Step 7: Perform comprehensive thermal analysis for heavy copper PCB designs

Robust thermal simulation and analysis is absolutely critical when designing heavy copper PCBs to ensure reliable performance under extreme temperature conditions. Upfront thermal modeling during the design phase provides invaluable feedback to optimize copper weights, layer stacks and component placement before manufacturing and mitigate potential hot-spot risks. Follow this best-practice workflow for heavy copper PCB thermal analysis:

• Create preliminary heavy copper PCB layout – Build initial board layout identifying copper weight regions, critical components, and board shape/size.
• Construct 3D thermal model – Develop detailed 3D model incorporating actual copper weights, board stackup, component thermal models, and material properties.
• Apply power/load profiles – Set up thermal loads mimicking both peak and continuous operating power profiles for all components and copper planes.
• Simulate across ambient ranges – Run transient and steady-state thermal simulations across expected ambient temperature ranges, accounting for radiation, convection, etc.
• Identify hot spots/violations – Pinpoint areas violating maximum temperature, heat density, or temperature gradient specifications on the heavy copper PCB.
• Iterate copper weight/layout – Adjust copper pour weights, add thermal vias/reliefs, modify cooling channels or tweak component placement to improve temperature distribution.
• Converge on optimal design – Iterate through further thermal simulation cycles until all requirements are reliably met with adequate design margin.
• Sensitivity analysis – Quantify thermal behavior sensitivity to manufacturing variances and boundary condition changes to ensure robust design.

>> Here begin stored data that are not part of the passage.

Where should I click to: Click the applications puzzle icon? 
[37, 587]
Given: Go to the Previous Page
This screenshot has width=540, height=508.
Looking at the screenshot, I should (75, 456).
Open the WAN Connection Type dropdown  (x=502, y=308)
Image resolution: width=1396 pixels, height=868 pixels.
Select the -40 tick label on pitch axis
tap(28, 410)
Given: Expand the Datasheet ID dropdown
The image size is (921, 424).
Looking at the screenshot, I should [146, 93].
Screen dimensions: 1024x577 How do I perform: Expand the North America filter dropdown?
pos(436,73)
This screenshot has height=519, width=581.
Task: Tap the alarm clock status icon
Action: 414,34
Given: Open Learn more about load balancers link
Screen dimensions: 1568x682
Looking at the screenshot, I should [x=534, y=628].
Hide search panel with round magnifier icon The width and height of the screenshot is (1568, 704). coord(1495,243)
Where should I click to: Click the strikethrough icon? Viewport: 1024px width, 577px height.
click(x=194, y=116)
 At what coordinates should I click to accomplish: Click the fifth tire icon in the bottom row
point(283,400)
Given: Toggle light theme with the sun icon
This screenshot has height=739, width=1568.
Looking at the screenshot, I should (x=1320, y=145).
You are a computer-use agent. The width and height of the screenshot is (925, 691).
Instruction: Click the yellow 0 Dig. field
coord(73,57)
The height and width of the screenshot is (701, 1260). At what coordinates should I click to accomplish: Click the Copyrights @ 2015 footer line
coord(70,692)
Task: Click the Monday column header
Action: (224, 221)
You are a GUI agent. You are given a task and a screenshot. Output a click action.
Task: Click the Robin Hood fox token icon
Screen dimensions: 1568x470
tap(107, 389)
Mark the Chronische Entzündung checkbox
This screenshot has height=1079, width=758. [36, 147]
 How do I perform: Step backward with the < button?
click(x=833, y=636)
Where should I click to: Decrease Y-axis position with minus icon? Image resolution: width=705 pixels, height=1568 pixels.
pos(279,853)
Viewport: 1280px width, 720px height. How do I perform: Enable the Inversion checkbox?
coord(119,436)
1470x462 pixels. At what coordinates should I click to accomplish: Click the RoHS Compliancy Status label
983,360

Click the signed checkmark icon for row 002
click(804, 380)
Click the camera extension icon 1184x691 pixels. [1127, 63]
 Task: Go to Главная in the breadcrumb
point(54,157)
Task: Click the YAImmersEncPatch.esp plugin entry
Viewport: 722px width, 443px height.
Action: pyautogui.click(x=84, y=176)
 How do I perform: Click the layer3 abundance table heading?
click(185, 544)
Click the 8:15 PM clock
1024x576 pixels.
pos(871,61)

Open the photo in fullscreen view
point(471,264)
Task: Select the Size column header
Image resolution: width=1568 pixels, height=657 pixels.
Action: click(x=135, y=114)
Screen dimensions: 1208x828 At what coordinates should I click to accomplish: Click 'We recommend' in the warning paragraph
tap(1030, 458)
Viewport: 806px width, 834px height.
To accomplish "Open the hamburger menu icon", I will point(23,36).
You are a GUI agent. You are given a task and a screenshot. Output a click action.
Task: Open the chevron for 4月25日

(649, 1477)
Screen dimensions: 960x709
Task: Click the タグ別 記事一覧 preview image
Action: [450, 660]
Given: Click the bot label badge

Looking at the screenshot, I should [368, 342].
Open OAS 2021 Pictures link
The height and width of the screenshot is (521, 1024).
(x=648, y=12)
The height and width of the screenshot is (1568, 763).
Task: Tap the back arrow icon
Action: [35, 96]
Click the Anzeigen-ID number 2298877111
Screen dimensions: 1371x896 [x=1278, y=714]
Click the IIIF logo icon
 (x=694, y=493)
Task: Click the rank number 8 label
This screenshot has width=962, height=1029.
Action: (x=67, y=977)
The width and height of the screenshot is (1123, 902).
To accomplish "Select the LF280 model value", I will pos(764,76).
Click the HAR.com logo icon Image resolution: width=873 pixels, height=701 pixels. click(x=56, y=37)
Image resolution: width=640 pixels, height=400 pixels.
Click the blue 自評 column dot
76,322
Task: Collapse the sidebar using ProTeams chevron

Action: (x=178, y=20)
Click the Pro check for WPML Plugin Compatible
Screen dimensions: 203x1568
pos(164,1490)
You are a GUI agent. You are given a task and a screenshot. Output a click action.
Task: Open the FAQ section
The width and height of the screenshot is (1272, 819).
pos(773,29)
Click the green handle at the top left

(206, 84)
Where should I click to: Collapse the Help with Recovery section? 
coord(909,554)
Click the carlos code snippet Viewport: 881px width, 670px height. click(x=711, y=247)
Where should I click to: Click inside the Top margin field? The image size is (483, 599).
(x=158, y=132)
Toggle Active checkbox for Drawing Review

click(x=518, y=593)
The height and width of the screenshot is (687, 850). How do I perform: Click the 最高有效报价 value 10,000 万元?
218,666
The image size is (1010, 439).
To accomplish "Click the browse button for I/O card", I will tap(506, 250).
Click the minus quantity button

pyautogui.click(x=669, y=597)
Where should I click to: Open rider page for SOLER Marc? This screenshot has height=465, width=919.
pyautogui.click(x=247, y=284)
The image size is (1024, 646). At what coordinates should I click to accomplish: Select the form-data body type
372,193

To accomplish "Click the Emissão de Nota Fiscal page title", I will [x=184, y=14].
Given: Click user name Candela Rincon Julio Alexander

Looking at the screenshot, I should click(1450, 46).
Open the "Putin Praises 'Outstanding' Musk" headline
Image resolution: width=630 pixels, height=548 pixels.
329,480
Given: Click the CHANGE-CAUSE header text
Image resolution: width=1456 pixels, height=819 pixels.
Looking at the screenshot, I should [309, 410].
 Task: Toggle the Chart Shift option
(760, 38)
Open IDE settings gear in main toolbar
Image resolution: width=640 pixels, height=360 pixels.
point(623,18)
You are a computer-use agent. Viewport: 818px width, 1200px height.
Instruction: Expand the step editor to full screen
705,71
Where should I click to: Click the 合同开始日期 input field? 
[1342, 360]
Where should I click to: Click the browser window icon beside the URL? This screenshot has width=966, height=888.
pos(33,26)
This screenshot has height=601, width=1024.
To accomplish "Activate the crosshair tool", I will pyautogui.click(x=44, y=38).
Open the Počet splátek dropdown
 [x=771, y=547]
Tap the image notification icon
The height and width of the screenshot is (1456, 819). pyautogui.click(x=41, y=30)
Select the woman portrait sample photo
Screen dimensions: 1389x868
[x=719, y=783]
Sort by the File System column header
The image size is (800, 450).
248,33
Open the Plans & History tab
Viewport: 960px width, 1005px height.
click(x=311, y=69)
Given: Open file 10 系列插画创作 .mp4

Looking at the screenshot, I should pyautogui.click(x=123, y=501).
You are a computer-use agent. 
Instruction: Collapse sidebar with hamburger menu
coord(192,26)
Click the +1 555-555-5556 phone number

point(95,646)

Advanced thermal simulation tools from vendors like Ansys, SolidWorks, SimScale and others are essential for this analysis. JHYPCB partners with leading thermal simulation experts to support our customers’ heavy copper PCB designs.

Upfront investment in thermal modeling prevents costly proto-spins and field failures. JHYPCB’s engineers work closely with your team throughout the thermal simulation process to develop an optimized, reliable heavy copper PCB design from day one.

By following industry best practices for thermal analysis tailored to heavy copper PCB designs, you can extract the maximum performance and lifesspan advantages while mitigating all thermal-related risks. Let JHYPCB’s expertise ensure your success.